27 May 2017

#Editing 9: Writing a novel in a Circle

Pilgrims of the Pool is finished. Except it's not.

How many editing run-throughs does a novel need? It depends on how much of a perfectionist the author is. And I'm definitely a tweak & fiddle writer. Should I be? Or should I be to the extent I am?

Probably not to the extent I am as inevitably it becomes time-counterproductive. However, whenever I read a novel - mainstream or indie - and come across phrasing which makes me wince, or characterisation so shallow I yawn, or authorial viewpoint that makes my eyes roll, there's a little voice in my head saying yours could be like this. And I don't want it to be.

Take the beginning. One of my beta readers brought up a point about it, and the more I've edited the whole the more valid the comment has become. In truth, this is no surprise. When I was teaching I maintained that a novel should be written in a circle. No matter how much prep work is undertaken, during the writing of the opening chapters an author is flexing muscles, marshalling characters, juggling motivations, laying down the atmosphere, honing the tone... By the midpoint, all the facets are jumping to the same beat, and by the ending it should be flowing like silk, or giving the impression it is. 

It's always worth setting the beginning against the ending to see if they balance. I'm not talking about pacing - the ending should be streaking away - I'm talking about the building blocks: sentence, paragraph, and scene structure. Is the beginning too flighty or turgid?
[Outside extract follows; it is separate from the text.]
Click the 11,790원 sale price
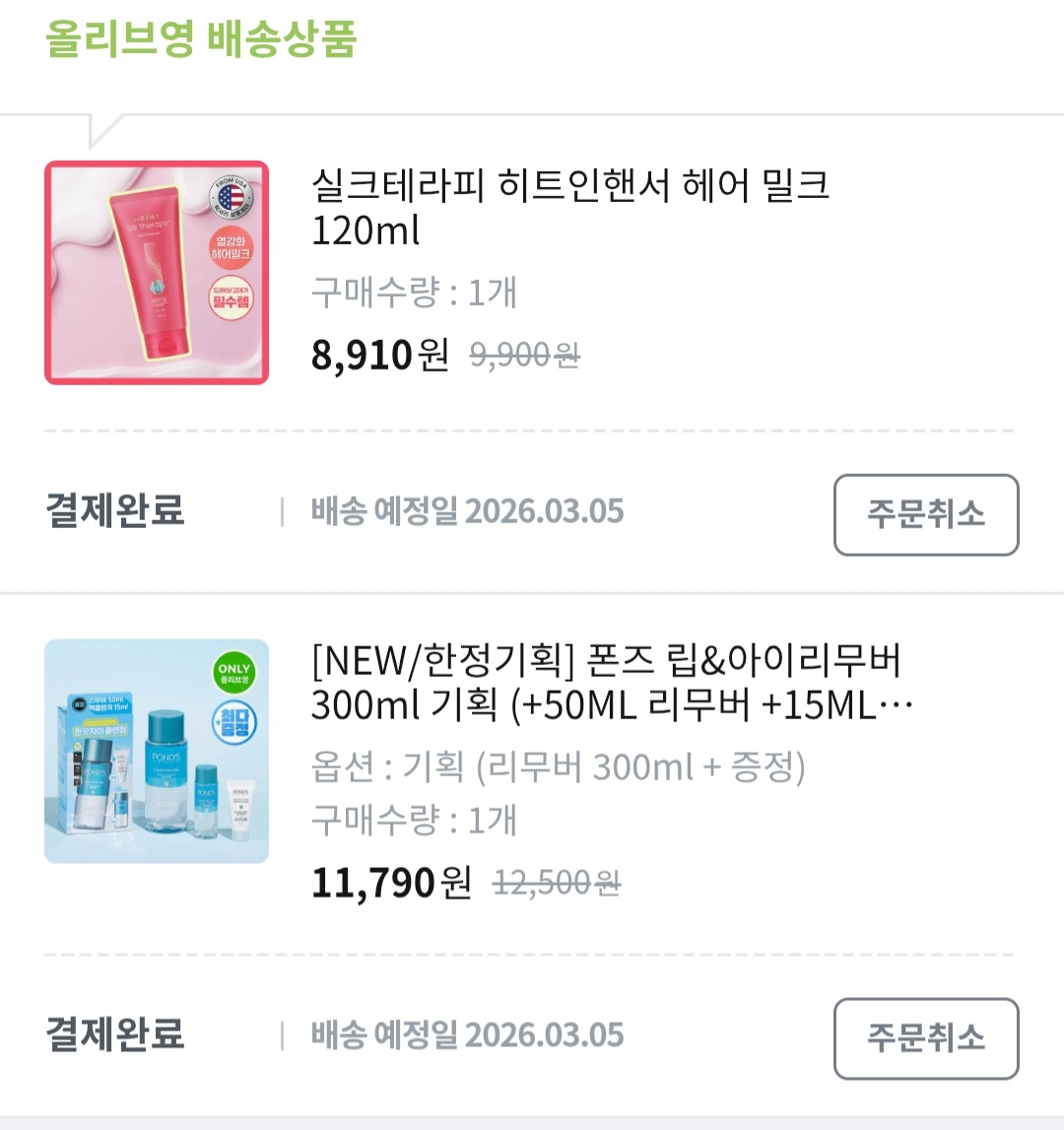 tap(391, 882)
Are the characters as introduced human enough or do they need a bit more work?

In my case I'm writing the final novel in a trilogy, yet all three must be able to be read as standalones or even out of sequence. And this was my problem. I've walked with the main character, Nick Blaketon, through six years of his life. I know him like a brother. It's his book, it's his trilogy, yet the new characters and time period stood brighter than he did because I was seeding them within their individual realms while allowing my mate Nick to wander in like an old hand.
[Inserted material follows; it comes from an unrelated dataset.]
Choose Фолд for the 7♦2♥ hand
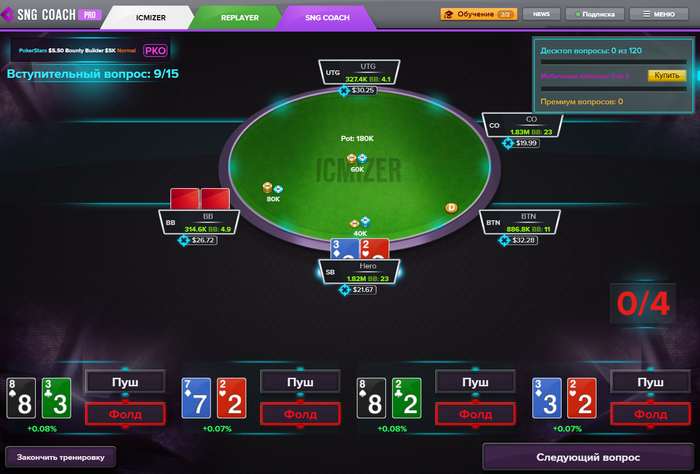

It didn't need much: a shake-up of the initial chapter sequence, a couple of new scenes, but the difference is vivid. Nick now steps into his book with emphasis and stakes his claim to main character

If you're close to finishing your own novel, take time to set the ending against the beginning and weigh the two for balance. It could make all the difference, especially if you're sending the work to an agent.

See also: 
Editing-1: What does editing actually mean?
Editing-2: The Structural Edit
Editing-3: The Content Edit
Editing-4: The Line Edit
Editing-5: Line Edit Update 
Editing-6: Beta Readers 
Editing-7: Metadata 
Editing-8: Beyond Beta Readers
Editing-9: Writing in a Circle
Editing-10: Polishing the Novel


  1. I'm also in those final stages. Printing off the chapters for a proper read on paper. But, as I prepare each chapter for the print, I'm tweaking, changing, adding emphasis, and running each one through Prowritingaid.com to catch those things the eye so easily misses.
    Looking forward to reading the last book in the series, Linda, since I thoroughly enjoyed the first two.

    1. Oh, gosh, I know the "tweaking". Sounds such a small thing, but it is so easy to tip the nuances, the balance, the echoes, the... Some date this year it might be finished! Good luck with yours.

    2. And with yours, Linda. It's intense, but worth the effort.